## WORK INSTRUCTIONS
Please report every line in the entries that contains the string "agent".

————

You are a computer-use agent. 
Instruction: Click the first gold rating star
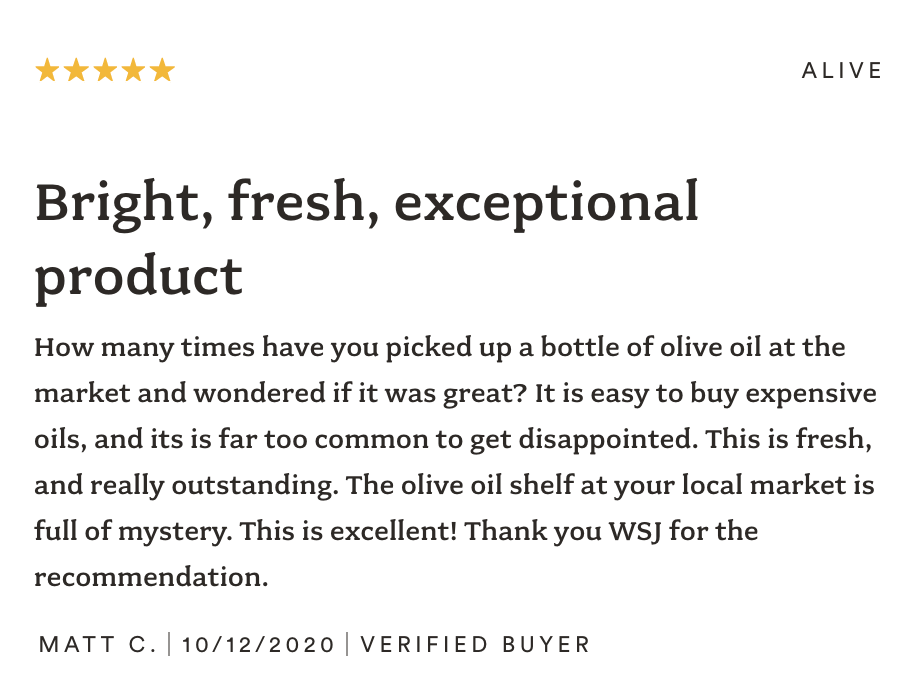[x=48, y=70]
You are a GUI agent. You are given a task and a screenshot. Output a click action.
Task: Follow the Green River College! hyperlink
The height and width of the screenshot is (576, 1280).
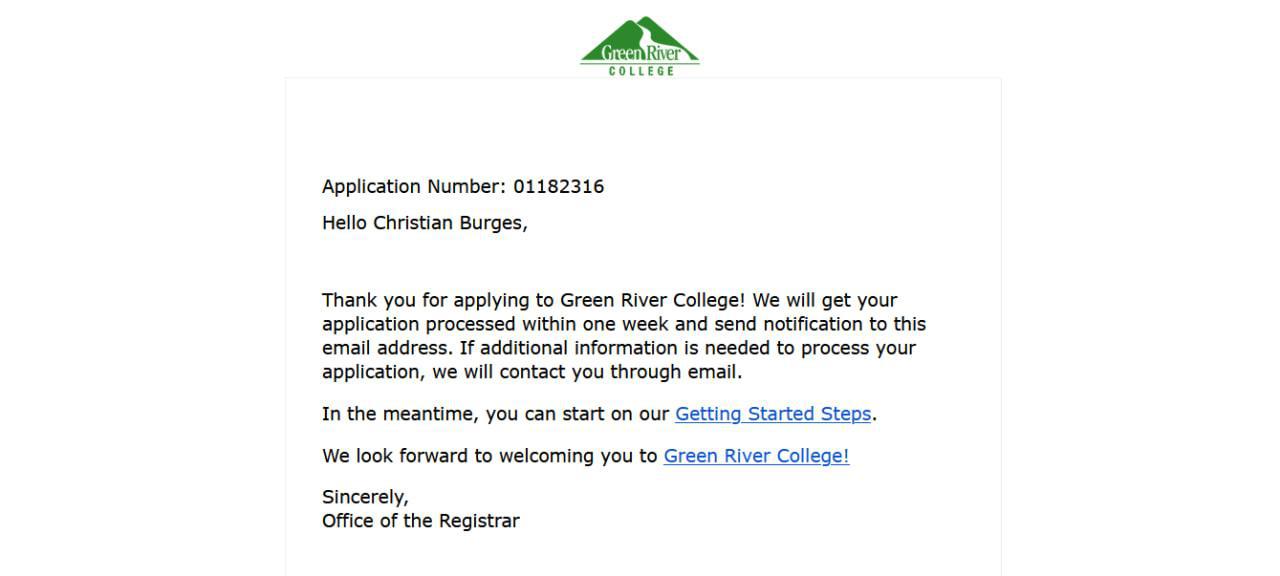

————

## ANSWER BOX
You are a computer-use agent. 
You are a GUI agent. You are given a task and a screenshot. Output a click action.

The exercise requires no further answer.